You just merged a pull request, the pipeline kicks off, and suddenly half your services are gated behind manual approvals. The clock ticks, Slack pings, and someone inevitably asks, “Who owns that API policy again?” That, right there, is why Azure API Management Azure DevOps integration exists—so you never have to ask that question again.
Azure API Management controls traffic, policies, and identity for your APIs. Azure DevOps automates builds, releases, and governance across the stack. Together, they give teams a single workflow to secure, test, and deploy APIs like real software. No more mystery endpoints, no more copy-pasted tokens.
Here’s how it flows. Every pipeline in Azure DevOps can authenticate directly into Azure API Management using managed identities or service principals. That identity carries through the gate policies, ensuring your deployments apply access rules automatically. RBAC defines who can push changes, while versioned API revisions in DevOps track configuration drift. The result is a neat handshake between source control and runtime enforcement.

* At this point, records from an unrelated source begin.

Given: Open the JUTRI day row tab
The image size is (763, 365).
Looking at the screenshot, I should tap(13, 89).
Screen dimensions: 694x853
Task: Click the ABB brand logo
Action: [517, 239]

It gets even better when you treat API Management configuration as code. Declarative templates in Azure DevOps let you describe API endpoints, operations, and policies. Once checked in, changes are immutable and auditable. No console clicking at 2 a.m. because someone forgot to export the subscription key.
Short answer for the impatient: You connect Azure API Management Azure DevOps via service connection, validate identity with OIDC or Azure AD, and automate API deployments in your release pipelines. That flow gives repeatable, governed access without human bottlenecks.